Making such a quantum leap is a lot to demand any production or audience, and you can empathize with director Joe Gfaller's efforts to keep pace with the material. At times the acting seems mannered and artificial – but that first impression can be misleading. Early on, Reynolds plays Gidger broadly to the point of burlesque, overemphasizing words for comic effect. Only when Seavering later asks, "Why has your voice stopped spiking?" do we realize how intentional Reynolds' earlier choice was, as if Gidger was striving to be a "personality" instead of a person. Nevertheless, of all the actors, Singh as Brewster embodies her role with the least amount of visible self-consciousness.
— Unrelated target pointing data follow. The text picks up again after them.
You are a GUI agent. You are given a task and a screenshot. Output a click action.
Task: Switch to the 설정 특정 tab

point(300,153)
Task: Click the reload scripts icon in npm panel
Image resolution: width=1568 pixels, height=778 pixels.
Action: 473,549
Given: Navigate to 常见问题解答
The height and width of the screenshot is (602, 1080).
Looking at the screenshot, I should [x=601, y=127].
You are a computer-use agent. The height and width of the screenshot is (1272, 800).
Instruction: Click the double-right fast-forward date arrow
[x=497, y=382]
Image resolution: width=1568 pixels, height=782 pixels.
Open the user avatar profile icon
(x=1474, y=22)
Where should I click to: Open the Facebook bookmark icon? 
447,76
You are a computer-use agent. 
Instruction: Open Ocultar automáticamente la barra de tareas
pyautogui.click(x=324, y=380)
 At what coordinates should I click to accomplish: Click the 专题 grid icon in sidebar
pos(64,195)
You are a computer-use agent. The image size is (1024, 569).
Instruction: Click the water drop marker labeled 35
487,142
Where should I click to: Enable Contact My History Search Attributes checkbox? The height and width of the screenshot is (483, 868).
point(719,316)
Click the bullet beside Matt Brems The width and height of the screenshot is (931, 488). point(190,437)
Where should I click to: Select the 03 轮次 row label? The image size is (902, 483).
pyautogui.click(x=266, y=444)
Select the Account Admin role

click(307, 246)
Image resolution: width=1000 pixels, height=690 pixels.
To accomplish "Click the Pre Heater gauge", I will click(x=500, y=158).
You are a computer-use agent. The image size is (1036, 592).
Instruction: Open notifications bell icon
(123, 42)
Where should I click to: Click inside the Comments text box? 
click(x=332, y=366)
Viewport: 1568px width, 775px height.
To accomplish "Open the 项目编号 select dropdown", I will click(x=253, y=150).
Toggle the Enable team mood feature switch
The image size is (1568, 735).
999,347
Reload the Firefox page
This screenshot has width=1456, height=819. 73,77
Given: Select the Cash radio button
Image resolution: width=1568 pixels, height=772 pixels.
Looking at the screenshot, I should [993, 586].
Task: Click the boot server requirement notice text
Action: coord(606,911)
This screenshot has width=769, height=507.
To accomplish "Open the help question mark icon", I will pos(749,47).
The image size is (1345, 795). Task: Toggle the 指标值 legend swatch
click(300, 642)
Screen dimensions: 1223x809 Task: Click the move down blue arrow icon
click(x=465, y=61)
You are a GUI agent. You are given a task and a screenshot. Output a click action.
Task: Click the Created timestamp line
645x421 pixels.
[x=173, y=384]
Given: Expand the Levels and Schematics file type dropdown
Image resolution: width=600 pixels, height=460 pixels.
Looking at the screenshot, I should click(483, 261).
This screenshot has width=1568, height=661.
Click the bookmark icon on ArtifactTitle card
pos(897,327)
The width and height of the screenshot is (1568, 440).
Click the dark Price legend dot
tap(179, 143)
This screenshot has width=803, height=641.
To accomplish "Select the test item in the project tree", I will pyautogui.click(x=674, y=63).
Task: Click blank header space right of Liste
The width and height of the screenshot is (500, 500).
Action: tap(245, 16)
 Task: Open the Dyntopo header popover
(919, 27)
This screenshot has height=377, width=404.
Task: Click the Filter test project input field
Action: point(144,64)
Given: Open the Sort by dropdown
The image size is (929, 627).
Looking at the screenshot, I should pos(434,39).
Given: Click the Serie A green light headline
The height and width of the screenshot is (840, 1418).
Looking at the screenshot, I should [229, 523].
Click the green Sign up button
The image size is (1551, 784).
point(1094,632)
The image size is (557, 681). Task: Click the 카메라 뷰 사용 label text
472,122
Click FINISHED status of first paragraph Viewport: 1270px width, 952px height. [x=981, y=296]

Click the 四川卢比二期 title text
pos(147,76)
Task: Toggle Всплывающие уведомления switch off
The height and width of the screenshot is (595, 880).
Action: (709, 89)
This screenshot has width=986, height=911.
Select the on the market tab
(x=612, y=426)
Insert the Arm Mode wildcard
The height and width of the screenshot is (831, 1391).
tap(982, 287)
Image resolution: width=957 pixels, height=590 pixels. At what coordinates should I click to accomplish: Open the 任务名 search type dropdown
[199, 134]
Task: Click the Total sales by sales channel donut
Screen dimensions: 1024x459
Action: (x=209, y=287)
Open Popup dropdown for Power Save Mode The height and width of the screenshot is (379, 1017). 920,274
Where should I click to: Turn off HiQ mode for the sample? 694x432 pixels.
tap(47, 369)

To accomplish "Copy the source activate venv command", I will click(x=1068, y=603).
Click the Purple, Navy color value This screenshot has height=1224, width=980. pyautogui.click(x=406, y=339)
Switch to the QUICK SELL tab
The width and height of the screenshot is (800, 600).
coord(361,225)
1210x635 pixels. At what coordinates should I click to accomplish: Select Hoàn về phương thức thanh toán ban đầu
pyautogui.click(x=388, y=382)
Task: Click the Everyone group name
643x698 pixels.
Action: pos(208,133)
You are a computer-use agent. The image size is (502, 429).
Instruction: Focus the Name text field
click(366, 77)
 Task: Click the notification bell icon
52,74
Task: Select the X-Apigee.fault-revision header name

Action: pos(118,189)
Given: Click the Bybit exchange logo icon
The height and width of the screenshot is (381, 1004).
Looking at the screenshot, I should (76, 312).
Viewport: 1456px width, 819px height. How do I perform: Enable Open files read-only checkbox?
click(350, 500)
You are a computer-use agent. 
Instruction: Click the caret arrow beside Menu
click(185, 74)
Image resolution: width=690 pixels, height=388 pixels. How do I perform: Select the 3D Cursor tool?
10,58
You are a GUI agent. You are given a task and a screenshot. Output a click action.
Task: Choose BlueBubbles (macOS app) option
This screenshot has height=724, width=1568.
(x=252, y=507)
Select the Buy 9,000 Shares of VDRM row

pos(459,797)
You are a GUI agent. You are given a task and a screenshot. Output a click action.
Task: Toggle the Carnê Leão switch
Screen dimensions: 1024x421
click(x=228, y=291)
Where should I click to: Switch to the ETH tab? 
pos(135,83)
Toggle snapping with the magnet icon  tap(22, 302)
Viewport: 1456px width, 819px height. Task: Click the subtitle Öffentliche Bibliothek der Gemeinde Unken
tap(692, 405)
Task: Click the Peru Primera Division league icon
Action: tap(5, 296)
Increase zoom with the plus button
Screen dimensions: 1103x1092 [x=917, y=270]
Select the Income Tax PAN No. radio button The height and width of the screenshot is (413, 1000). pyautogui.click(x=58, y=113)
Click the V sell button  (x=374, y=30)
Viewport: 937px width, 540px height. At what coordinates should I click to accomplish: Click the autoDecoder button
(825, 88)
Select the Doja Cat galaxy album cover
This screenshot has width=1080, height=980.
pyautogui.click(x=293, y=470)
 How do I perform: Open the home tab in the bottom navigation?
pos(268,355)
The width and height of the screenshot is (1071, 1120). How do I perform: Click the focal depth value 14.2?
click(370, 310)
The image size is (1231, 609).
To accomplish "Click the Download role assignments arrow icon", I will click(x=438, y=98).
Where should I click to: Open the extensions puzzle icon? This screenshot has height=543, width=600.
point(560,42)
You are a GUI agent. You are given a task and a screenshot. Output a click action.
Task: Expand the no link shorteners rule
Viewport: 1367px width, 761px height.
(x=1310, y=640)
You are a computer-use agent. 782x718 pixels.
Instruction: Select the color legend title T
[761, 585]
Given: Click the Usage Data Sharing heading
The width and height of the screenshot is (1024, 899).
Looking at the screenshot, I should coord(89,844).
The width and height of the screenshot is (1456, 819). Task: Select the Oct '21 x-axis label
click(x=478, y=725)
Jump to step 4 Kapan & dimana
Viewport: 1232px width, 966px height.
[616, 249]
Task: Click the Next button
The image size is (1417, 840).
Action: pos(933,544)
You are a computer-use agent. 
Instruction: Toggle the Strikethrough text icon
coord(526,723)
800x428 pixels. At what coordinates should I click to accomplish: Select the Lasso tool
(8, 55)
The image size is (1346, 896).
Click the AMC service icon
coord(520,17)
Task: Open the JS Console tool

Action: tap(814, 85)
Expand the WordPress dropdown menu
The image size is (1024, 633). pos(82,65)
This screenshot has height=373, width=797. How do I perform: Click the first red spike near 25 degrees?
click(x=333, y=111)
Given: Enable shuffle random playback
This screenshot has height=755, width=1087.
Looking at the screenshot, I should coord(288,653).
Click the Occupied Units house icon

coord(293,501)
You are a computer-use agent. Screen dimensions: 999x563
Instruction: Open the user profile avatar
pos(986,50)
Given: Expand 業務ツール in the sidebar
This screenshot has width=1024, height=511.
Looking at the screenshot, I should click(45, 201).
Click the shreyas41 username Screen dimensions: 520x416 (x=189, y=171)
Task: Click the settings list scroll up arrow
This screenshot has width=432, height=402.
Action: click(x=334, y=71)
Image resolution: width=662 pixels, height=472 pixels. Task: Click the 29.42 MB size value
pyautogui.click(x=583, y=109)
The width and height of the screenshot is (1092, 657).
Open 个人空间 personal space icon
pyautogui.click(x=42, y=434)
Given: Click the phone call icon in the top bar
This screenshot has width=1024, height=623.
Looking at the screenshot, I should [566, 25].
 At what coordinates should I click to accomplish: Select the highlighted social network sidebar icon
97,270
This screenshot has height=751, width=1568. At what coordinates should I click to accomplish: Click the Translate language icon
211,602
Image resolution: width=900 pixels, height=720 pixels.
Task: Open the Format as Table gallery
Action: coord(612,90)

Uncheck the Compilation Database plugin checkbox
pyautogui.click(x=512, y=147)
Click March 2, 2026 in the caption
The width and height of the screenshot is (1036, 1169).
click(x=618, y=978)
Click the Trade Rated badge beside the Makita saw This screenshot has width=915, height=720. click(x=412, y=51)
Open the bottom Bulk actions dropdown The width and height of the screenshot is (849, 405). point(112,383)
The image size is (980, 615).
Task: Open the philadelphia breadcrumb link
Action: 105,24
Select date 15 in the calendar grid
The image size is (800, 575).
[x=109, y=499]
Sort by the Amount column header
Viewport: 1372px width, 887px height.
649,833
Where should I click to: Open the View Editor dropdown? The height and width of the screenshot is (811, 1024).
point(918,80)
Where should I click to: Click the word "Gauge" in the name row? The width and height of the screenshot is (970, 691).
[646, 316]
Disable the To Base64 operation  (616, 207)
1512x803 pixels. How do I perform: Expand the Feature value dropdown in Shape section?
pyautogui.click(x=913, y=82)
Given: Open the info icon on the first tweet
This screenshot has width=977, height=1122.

For all its strangeness, The Violet Hour's action turns out to be more linear and straightforward than 7 Stages' usual programming, which tends toward the avant-garde. Perhaps the company has gotten a little rusty with (relatively) conventional narratives and realistic sets. A stronger foundation of realism could give the play's science-fiction ideas something solid to push against. Despite its eccentricities, The Violet Hour's lively production advances such challenging and pertinent themes that it should be required reading.